ENTRIES SHOWN –
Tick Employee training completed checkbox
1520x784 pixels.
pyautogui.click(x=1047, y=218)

...

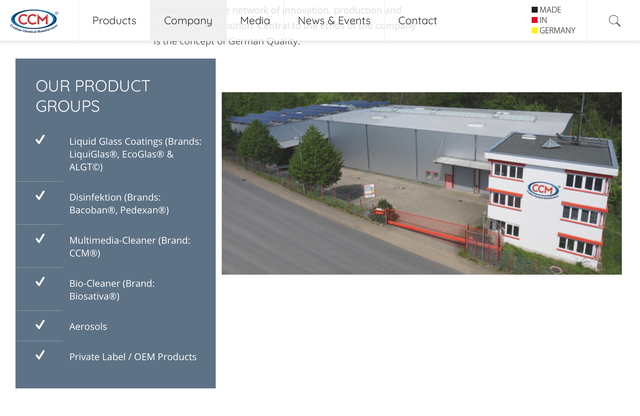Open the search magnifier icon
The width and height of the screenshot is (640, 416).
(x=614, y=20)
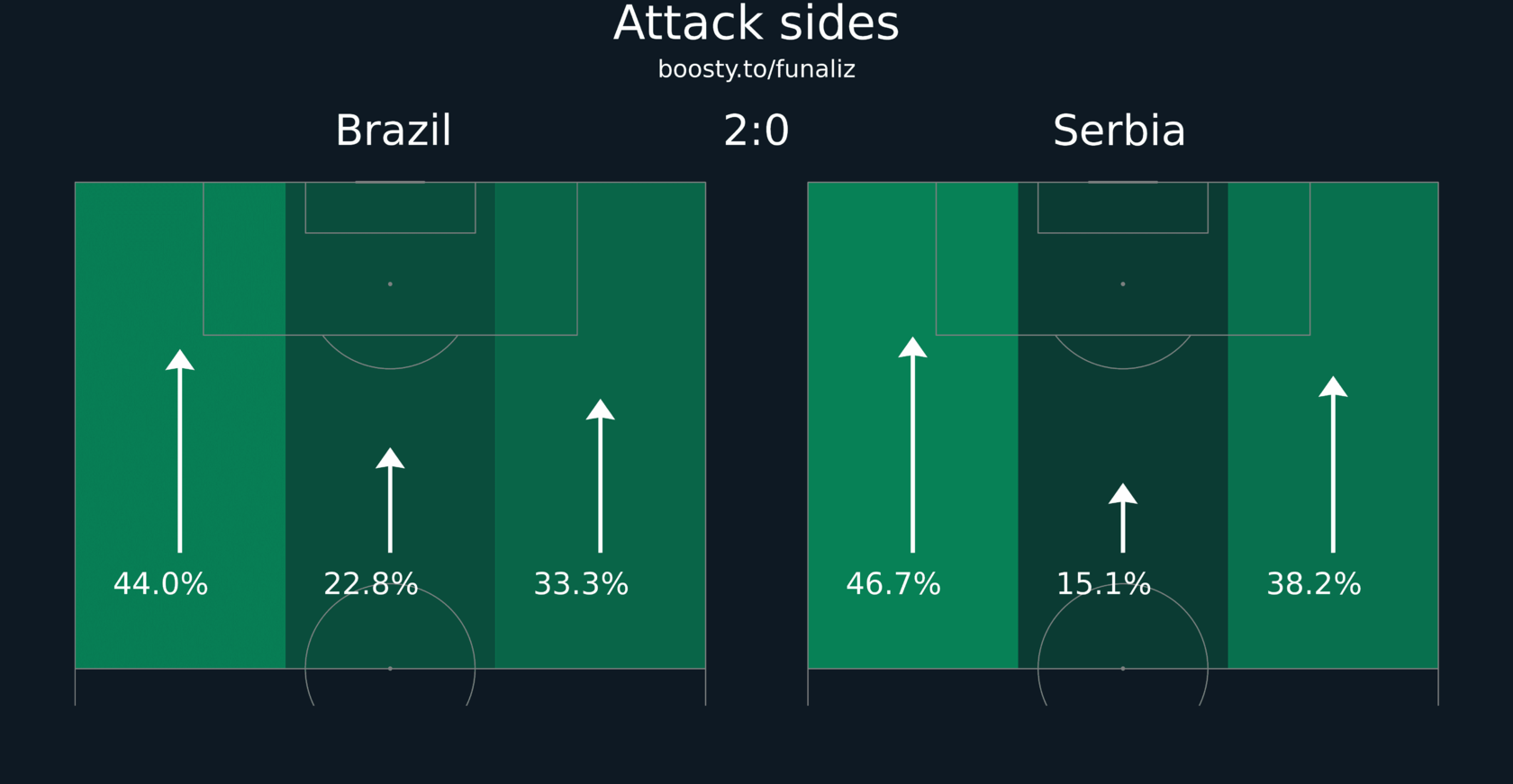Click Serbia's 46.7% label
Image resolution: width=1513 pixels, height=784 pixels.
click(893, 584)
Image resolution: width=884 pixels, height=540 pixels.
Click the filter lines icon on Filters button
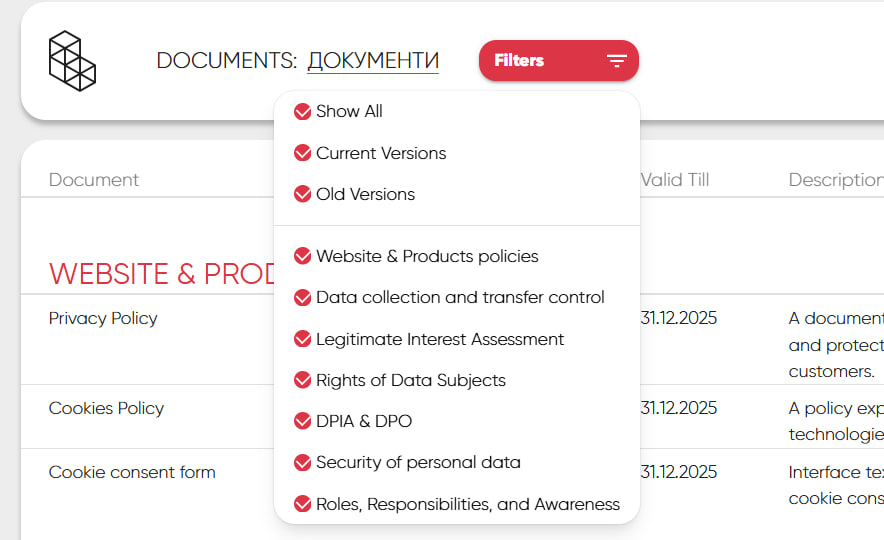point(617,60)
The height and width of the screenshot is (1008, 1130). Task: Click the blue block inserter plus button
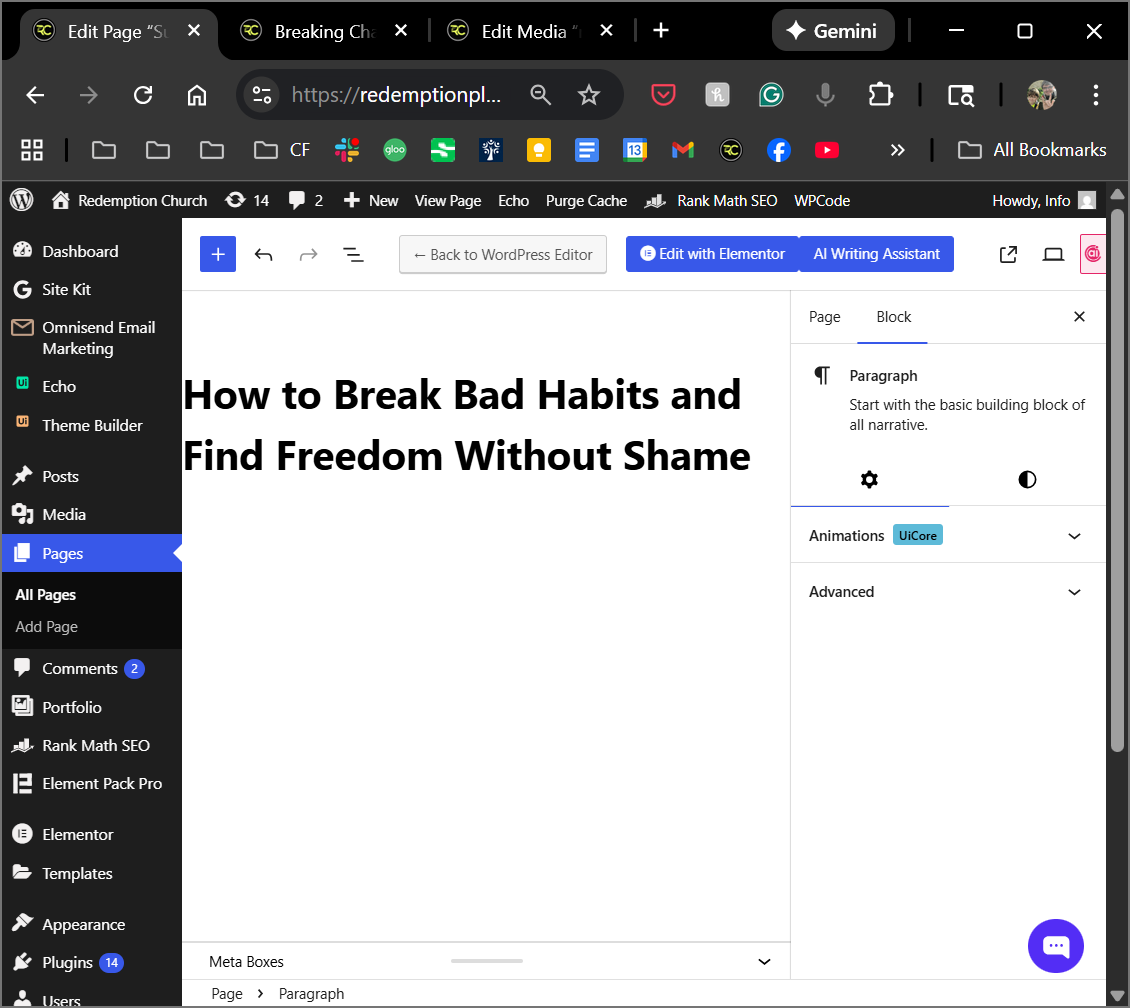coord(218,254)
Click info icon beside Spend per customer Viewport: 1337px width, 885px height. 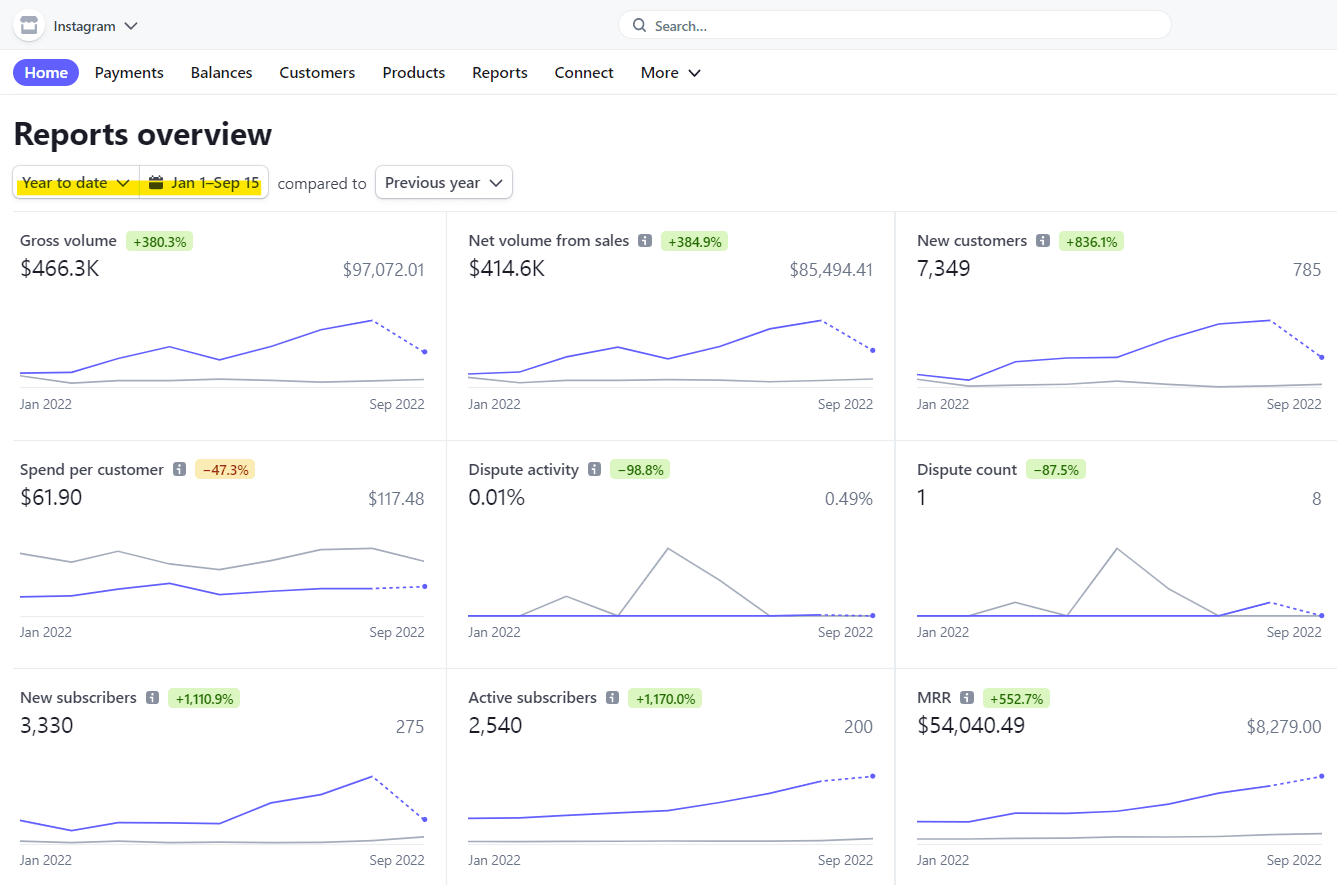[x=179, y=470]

DIRECTIVE – Turn the data from the line containing "Tick Employee training completed checkbox" through the line containing "pyautogui.click(x=1047, y=218)" into a JSON list of strings, one string per line, leaving out blank lines.

PROBLEM SOLUTION –
[
  "Tick Employee training completed checkbox",
  "1520x784 pixels.",
  "pyautogui.click(x=1047, y=218)"
]